Day 1
Francis Bischoff
Title: The derived moduli stack of logarithmic flat connections
Abstract: I will present an explicit finite-dimensional model for the derived moduli stack of flat connections on Ck with logarithmic singularities along a weighted homogeneous Saito free divisor. I will focus in particular on the example of plane curve singularities of the form xp = yq. These moduli spaces are conjectured to admit shifted Poisson structures. I will discuss this conjectural picture and present some partial results.
Song Gao
Title: Coisotropicity of Fixed points under torus action on the variety of Lagrangian subalgebras
Abstract: I will talk about my recent study of coisotropic subalgebras of Lie bialgebras. Given a complex semisim- ple Lie algebra g with adjoint group G, the set of coisotropic subalgebras of g form an algebraic variety, which is called the variety of coisotropic subalgebras. Let H be a fixed maximal torus of G. I will introduce my results on fixed points of H-action on the variety of coisotropic subalgebras. Approaches of toric varieties and algebraic groups will be used.
Yu Li
Title: Integrable systems on the dual of nilpotent Lie subalgebras and T -Poisson cluster structures
Abstract: Let g be a semisimple Lie algebra and g = n ⊕ h ⊕ n− a triangular decomposition. Motivated by a construction of Kostant-Lipsman-Wolf, we construct an integrable system on the dual space of n− equipped with the Kirillov-Kostant Poisson structure. The Bott-Samelson coordinates on the open Bruhat cell (equipped with the standard Poisson structure) makes it into a symmetric Poisson CGL extension, hence giving rise to a T-Poisson seed on it.

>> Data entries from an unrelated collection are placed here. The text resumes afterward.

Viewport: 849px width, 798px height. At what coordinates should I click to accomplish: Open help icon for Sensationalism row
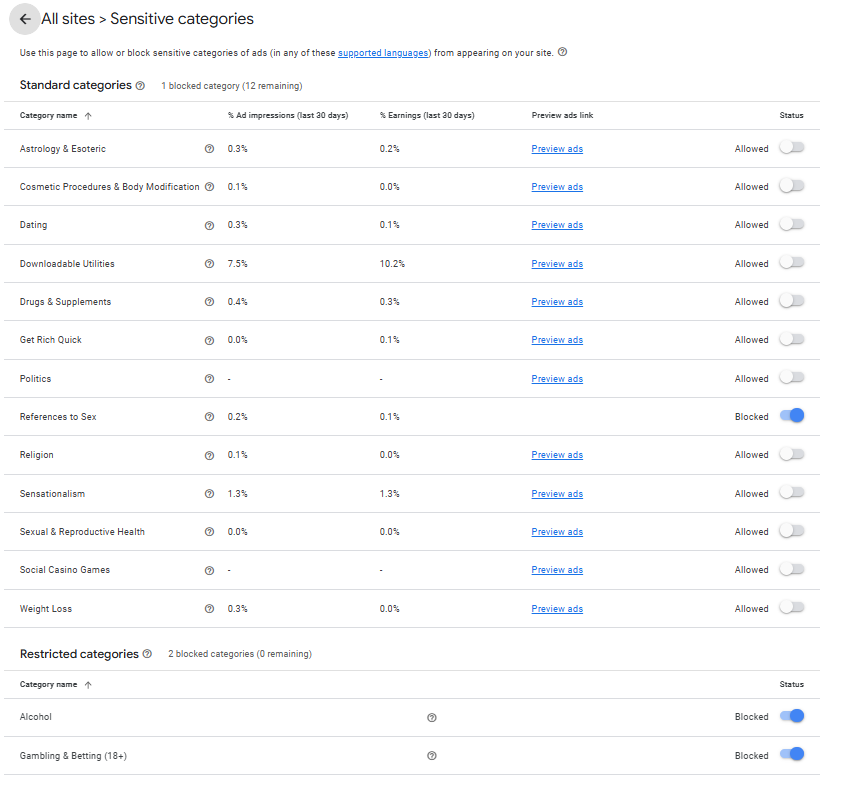coord(209,494)
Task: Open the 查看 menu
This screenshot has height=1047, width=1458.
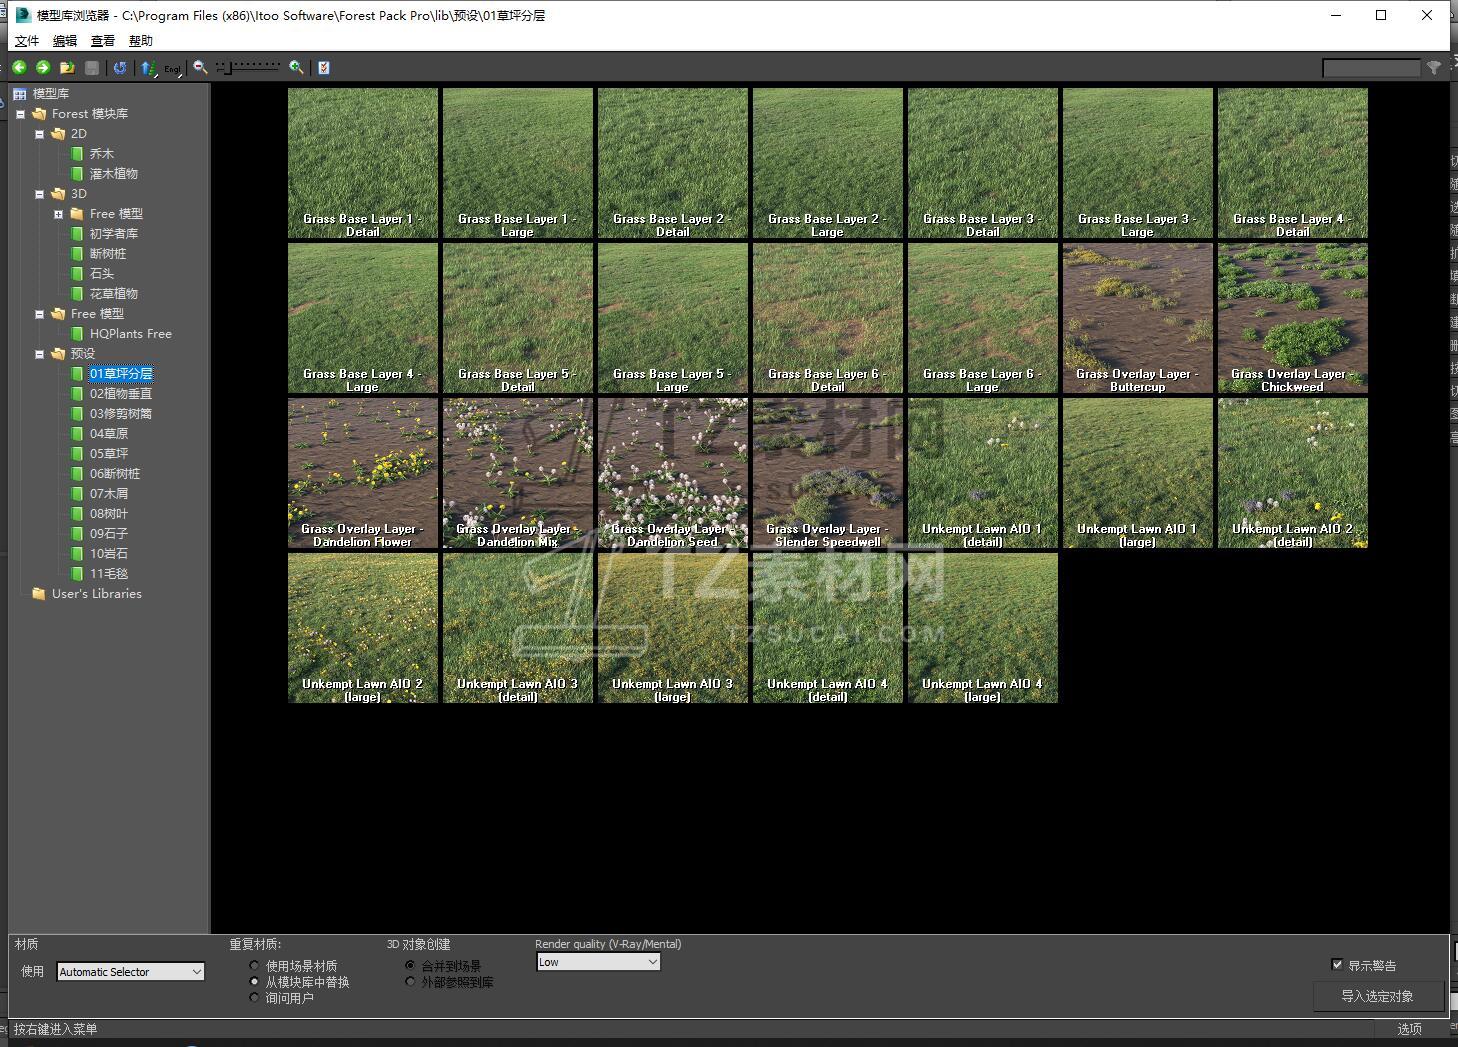Action: point(103,41)
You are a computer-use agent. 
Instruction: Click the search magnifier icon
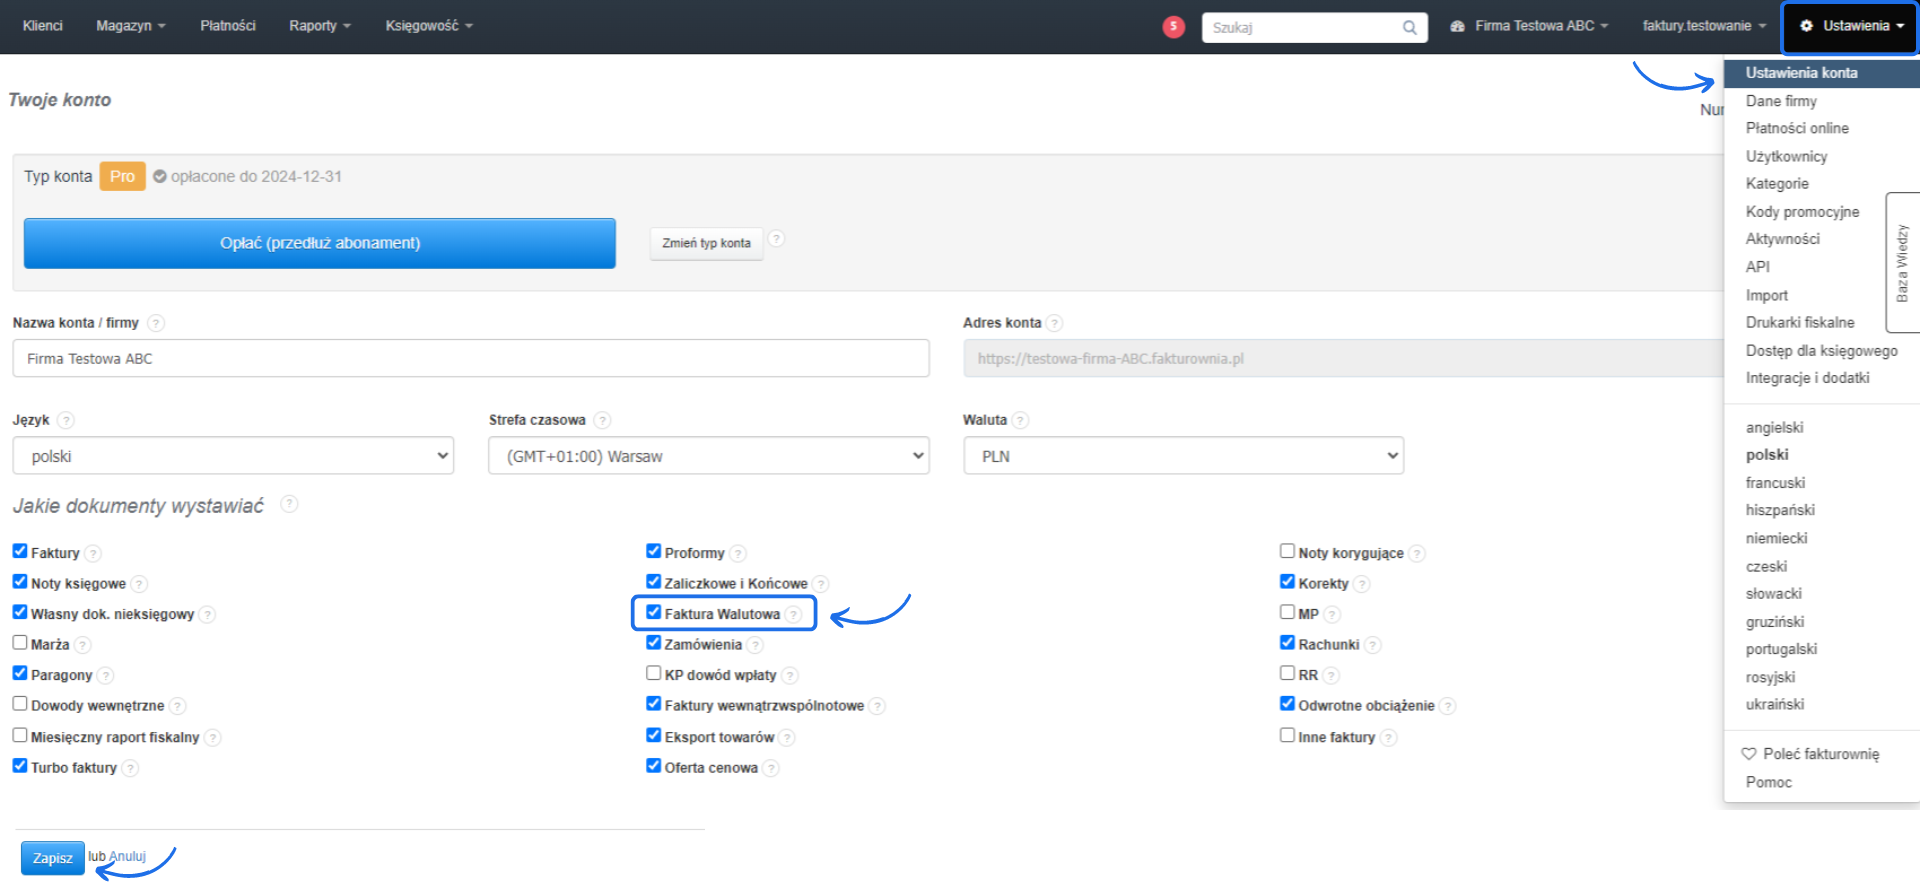pos(1409,28)
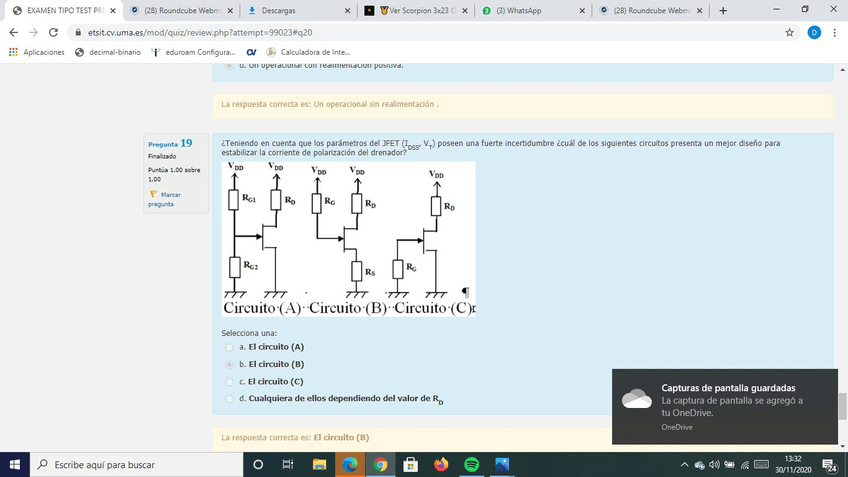Bookmark this page with the star icon
This screenshot has height=477, width=848.
tap(790, 32)
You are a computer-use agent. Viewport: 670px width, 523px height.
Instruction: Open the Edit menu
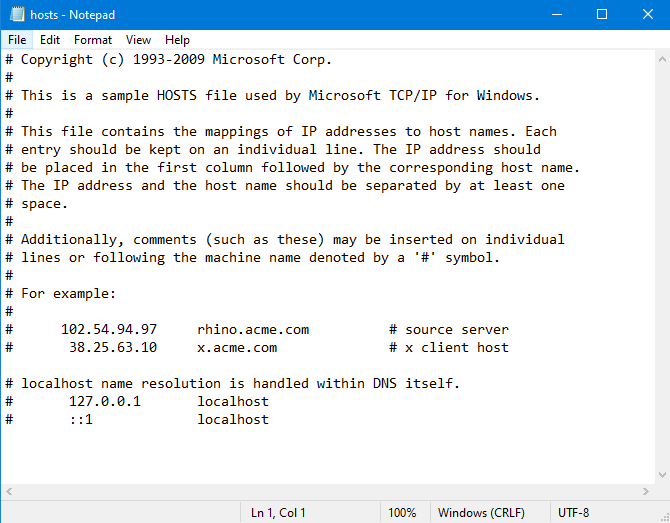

We explain a relation between our integrable system and this T -Poisson seed. This is joint work in progress with Yanpeng Li and Jiang-Hua Lu.
Joshua Mundinger
Title: Quantization of restricted Lagrangian subvarieties in positive characteristic
Abstract: Bezrukavnikov and Kaledin introduced quantizations of symplectic varieties X in positive characteristic which endow the Poisson bracket on X with the structure of a restricted Lie algebra. We consider deformation quantization of line bundles on Lagrangian subvarieties Y of X to modules over such quantizations. If the ideal sheaf of Y is a restricted Lie subalgebra of the structure sheaf of X, we show that there is a certain cohomology class which vanishes if and only if a line bundle on Y admits a quantization.
Pavel Safronov
Title: Local structure of holomorphic Lagrangians and shifted Poisson geometry
Abstract: A Lagrangian submanifold of a real symplectic manifold has a neighborhood symplectomorphic to a neighborhood of the zero section of the cotangent bundle of the Lagrangian. Such a result is no longer true when working with complex manifolds. I will describe the obstruction in terms of a shifted Poisson structure. I will also present several related settings (Poisson-Lie groups, critical loci of Morse–Bott functions), where similar obstructions appear.
Theodore Voronov
Title: L-infinity comorphisms and duality for L-infinity algebroids and P-infinity manifolds
Abstract: For Lie algebroids, there are two notions of a morphism: "`morphisms" and "comorphisms" (due to Higgins--Mackenzie). Comorphisms are dual to Poisson maps under functorial constructions E ↦ E* and M ↦ T*M. We introduce a new notion of L-infinity comorphisms of L-infinity algebroids (also its thick version) and show how the functorial relations between Lie algebroids and Poisson manifolds extend to the categories (P-infinity manifolds, P-infinity morphisms) and (L-infinity algebroids, L-infinity comorphisms).
(Based on joint work in progress with Samuel Brady.)